Un risultato importante perché adottare la formula della start up innovativa permette di avere tutta una serie di agevolazioni che vanno ad esempio dalla possibilità di effettuare assunzioni in maniera agevolata, a quella di detrarre fiscalmente il 20% del capitale proprio investito. E sì, perché in questa fase i giovani imprenditori ideatori di JoinJob hanno dovuto fare affidamento soprattutto su risorse proprie, e in qualche caso a qualche somma vinta nel corso di competizioni dedicate alle start up. “Il paradosso – dice De Simone – è che abbiamo già trovato grossi finanziatori che vorrebbero sostenere il lancio della nostra piattaforma a livello nazionale.
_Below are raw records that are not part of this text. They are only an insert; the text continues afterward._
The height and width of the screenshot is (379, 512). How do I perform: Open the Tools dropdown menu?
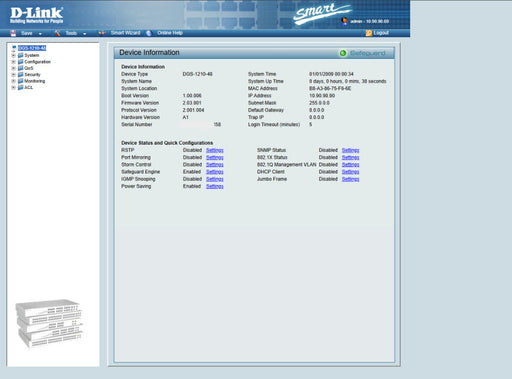click(85, 33)
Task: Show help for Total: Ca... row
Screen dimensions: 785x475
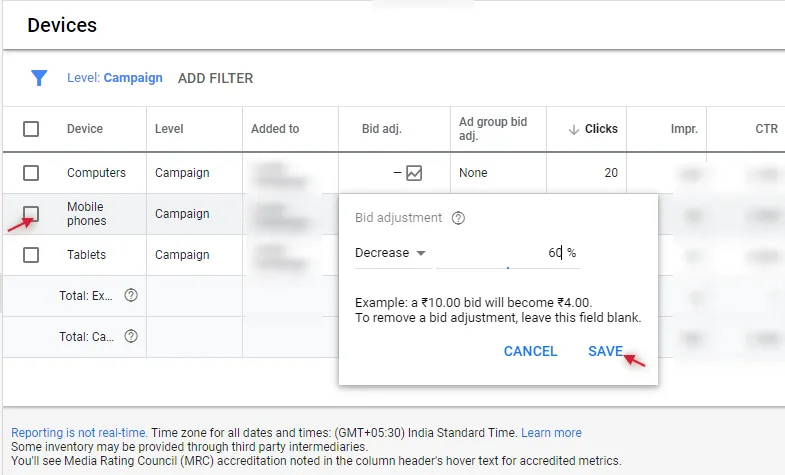Action: 131,336
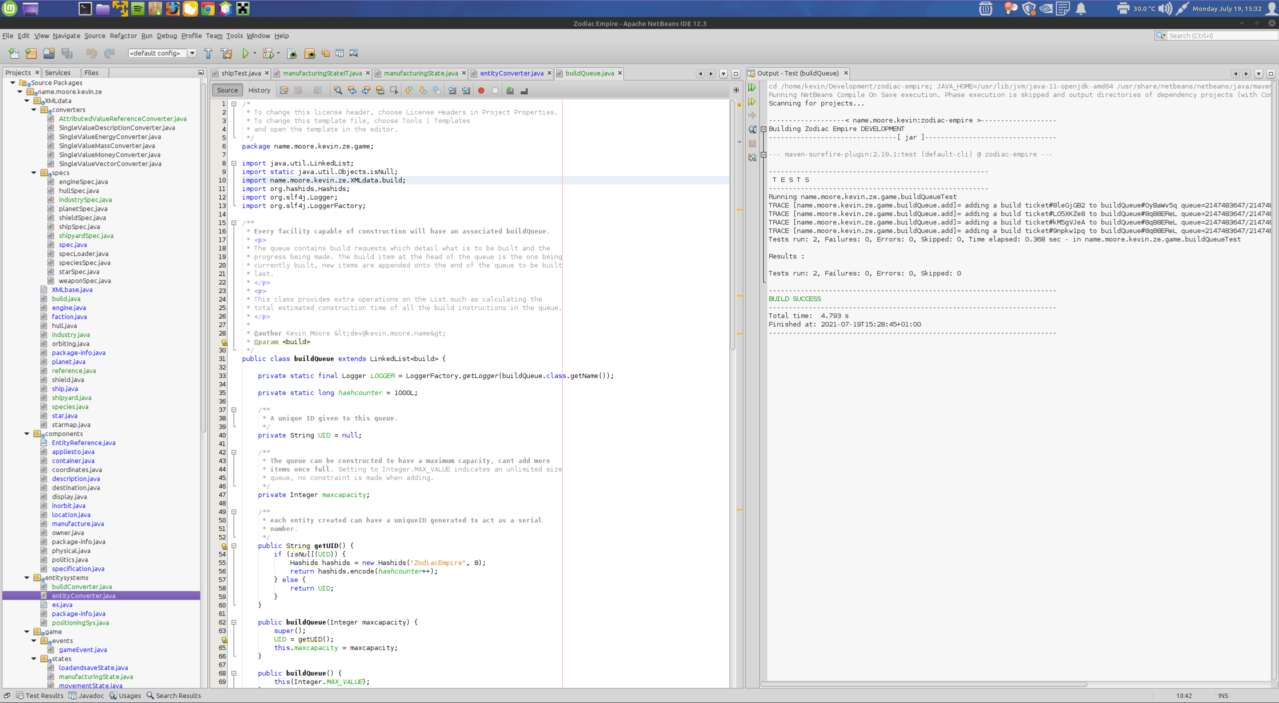Click the Save All toolbar icon
This screenshot has height=703, width=1279.
67,54
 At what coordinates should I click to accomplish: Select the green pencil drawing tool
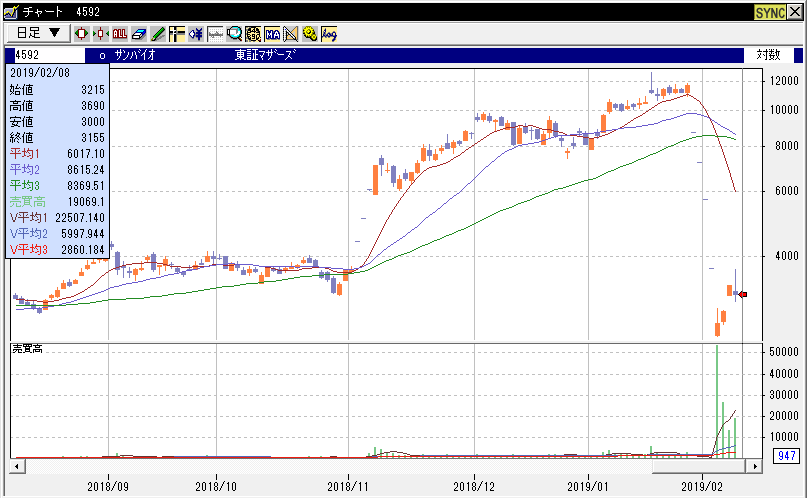click(x=158, y=33)
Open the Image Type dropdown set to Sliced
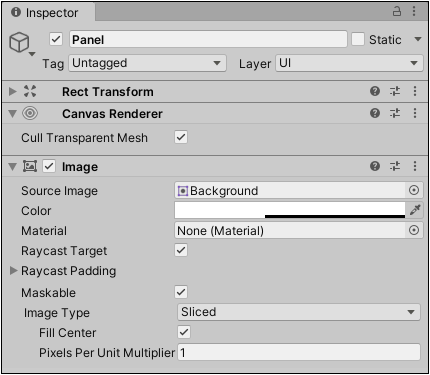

Attendono però di vedere come funzionerà la sperimentazione iniziale, e per procedere con essa abbiamo dovuto ricorrere un po’ a tutte le risorse disponibili, tra le quali anche un finanziamento agevolato della Regione Lazio”. Insomma, le premesse sono le migliori, e se il progetto funzionerà, cosa della quale siamo convinti, presto JoinJob sarà una realtà di livello nazionale.